La giustizia non è mai certa. Ma la giustizia non c’entra, l’arcano della verità – dell’equanimità, dell’imparzialità, la giustizia giusta. Né la Rai lo pretende: non ne fa una questione di giustizia, alla quale non mostra alcun interesse, solo di vaghezza opportunistica. Quanto basta a indurre l’ascoltatore in depressione, prima del canone la Rai esige l’induzione alla schiavitù. Non dice naturalmente che Battisti è innocente, o che non era brigatista, insinua il dubbio. Non lo dice non per opportunismo, o per viltà, non lo dice per eliminare ogni traccia di realtà, di possibilità di giudizio. Più che al canone, la Rai assoggetta l’Italia all’incertezza, fattuale, morale, politica.
Nulla di nuovo, è il solito raiume che si aggiorna, dell’essere e non essere, del qui lo dico qui lo nego, del siamo tutti poveri, tutti sfortunati, tutti senza lavoro, che nessuno ci dà, e quindi tutti inermi, ma del posto in video che il giudice di Roma amico garantisce a vita, e del centro, grande o piccolo, o magari solo casiniano, imperituro. “Dare” il lavoro, qui il linguaggio è, involontariamente, esplicito.
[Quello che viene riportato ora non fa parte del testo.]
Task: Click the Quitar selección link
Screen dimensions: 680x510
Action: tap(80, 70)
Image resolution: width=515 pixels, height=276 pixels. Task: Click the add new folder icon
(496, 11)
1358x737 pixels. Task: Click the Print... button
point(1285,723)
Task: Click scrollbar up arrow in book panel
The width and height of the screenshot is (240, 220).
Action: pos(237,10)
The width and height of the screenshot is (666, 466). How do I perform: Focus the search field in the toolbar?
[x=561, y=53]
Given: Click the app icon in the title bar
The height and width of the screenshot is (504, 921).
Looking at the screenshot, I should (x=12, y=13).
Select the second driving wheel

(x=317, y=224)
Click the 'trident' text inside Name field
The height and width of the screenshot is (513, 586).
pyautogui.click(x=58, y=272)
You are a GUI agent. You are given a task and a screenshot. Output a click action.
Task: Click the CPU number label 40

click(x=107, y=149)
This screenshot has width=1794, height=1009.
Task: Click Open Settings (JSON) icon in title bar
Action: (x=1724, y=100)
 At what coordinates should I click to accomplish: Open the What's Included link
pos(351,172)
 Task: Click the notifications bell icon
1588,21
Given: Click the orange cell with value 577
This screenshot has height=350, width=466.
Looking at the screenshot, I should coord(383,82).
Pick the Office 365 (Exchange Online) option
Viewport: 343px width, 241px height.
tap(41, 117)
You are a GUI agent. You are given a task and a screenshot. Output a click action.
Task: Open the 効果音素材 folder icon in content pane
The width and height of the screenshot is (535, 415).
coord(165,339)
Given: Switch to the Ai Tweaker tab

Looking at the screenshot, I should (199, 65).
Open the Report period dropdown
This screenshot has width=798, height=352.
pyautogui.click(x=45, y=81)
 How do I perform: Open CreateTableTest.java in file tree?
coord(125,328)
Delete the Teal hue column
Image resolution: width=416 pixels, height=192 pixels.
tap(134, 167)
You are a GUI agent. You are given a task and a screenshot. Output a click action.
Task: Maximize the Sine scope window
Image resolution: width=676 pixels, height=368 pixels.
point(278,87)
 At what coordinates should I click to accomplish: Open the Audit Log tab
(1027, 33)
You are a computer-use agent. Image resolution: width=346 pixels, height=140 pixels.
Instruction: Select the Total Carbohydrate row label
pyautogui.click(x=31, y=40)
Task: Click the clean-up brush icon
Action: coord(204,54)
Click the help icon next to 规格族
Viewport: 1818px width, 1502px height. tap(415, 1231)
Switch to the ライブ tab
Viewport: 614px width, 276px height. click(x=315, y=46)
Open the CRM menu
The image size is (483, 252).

È una chiave di potere – di lettura, d’interpretazione, di comunicazione - democristiana? Ma i democristiani non ci sono più, né c’erano prima – prima di De Gasperi. È una chiave chiesastica. Quella della chiesa fino a un’epoca già remota, prima di Giovanni XXIII, ma evidentemente la Rai non si è aggiornata.